Share your dilemmas and get honest opinions from other Mumsnetters.

Please learn to drive before I go insane

456 replies

TeaAndToast85 · 19/12/2017 14:42

Hi everyone, DH and I are expecting DC1 at the end of April. He is 35 and still hasn't learned to drive, and I have started having nightmares about driving myself to hospital (obv wouldn't IRL). We have been together 12 years, and I have been asking him to learn for at least 6 years.

He always says 'yes, of course, I will sort that out' and then the days and weeks go by, and I am still driving us everywhere. He did actually have one lesson a couple of months ago, but then didnt book another one.

I have tried EVERYTHING. Hints, gentle reminders, asking him to book it NOW (yes, I will do it later, get off my case, I just got in from work), losing my shit and screaming at him...I just don't know what to do any more. His latest thing is saying 'don't worry, I have a plan' whenever I bring it up. He always says that he will pass with hardly any lessons, and he is probably right. But I am due to have a baby in 18 weeks, and I know that if someone else has to drive us in, then I will feel really let down by him, and he will feel gutted and a bit humiliated.

It's also important to say that apart from this our relationship is fantastic - he is kind, funny and supportive, and I love him so much.

But - AIBU to want to book lessons for him and say that if he doesn't do them then I will never speak to him again, and will possibly make him sleep in the garage? Grin

OP posts:
CaptainChristmas · 19/12/2017 15:56

He’s booked his test? He’s already passed his theory then?

Good point @gamer! You can’t even book a test without a valid pass certificate for your theory. I know because I did it a few months ago!

irishe · 19/12/2017 15:56

It sounds as if he is afraid/embarrassed about failing rather than the driving itself.

I second numerous pp's. from now on, he does all the driving. He will need the practice for this test he has booked at the end of January anyway!

Sadly I don't believe he has booked a test but it is the perfect opportunity to look like you are being supportive whilst forcing the issue. I.e "that's great DH, I am delighted you are doing what you said you were going to, lets get you doing all the driving now to give you plenty of practice"

Aki99 · 19/12/2017 15:56

Whilst its a good idea for him to learn to drive, personally, as he would be very new to driving - even if he passed as soon as reasonably possible, I would be worried about him driving into something whilst you were in labour - I was screaming and punching the car roof well into labour during the trip to hospital - baby born an hour later

Aki99 · 19/12/2017 15:56

posted too soon
and I would worry that he would panic

Morphene · 19/12/2017 15:57

My DH learned at 32 when I was pregnant...and he did drive me to the hospital in labour, although I don't know if it was legal as he hadn't passed his test....
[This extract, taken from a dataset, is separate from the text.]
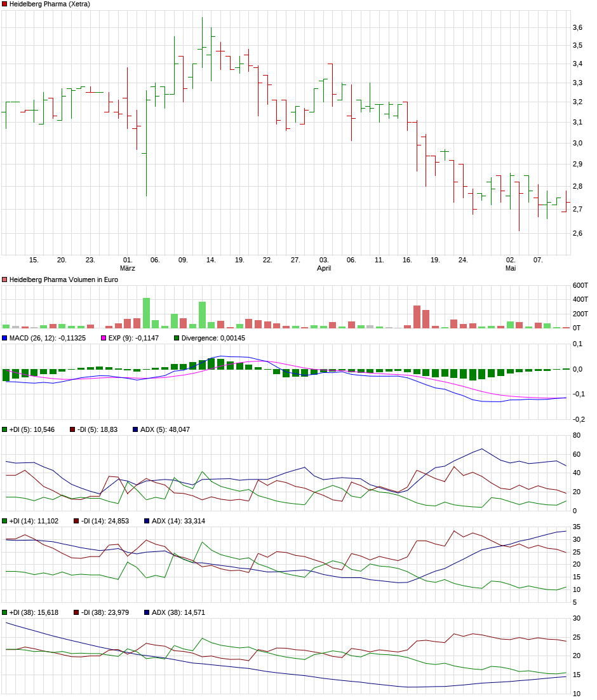Click the '-DI (5): 18,83' label
The height and width of the screenshot is (700, 597).
point(102,429)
we were 5 mins down the road and it was 2 in the morning...so nobody noticed though!

I agree with everyone else. There must be more to this or he would have done it already.

TeaAndToast85 · 19/12/2017 15:57

He did the theory test well over a year ago, @trolleyknockers, to the point that I'm starting to worry that he may have to resit it....

OP posts:
Aki99 · 19/12/2017 15:58

Not necessary more to it - I have a friend age 37 who has only just passed - she never needed to drive - busses and walking were enough but she did pass yesterday

Aki99 · 19/12/2017 15:58

*necessarily

trolleyknockers · 19/12/2017 15:59

@TeaAndToast85 I think he has 2 years from the date he took the test to get through the practical.

NoSquirrels · 19/12/2017 16:00

He’s got an up to date theory test, then? Or is that the “test” he’s booked.

If he can’t explain it other than “looking a bit of an arse in a learner’s car” & reacting very defensively to it all I do strongly suspect he is anxious and can’t admit it. Is he usually proud/scared of failure?

I passed when I needed to. I’m sure my DP is glad you can now drive. But there was a long time when I was simultaneously ashamed/nervous/defensive/procrastinating and people nagging made no difference other than making me dig my heels in a bit more.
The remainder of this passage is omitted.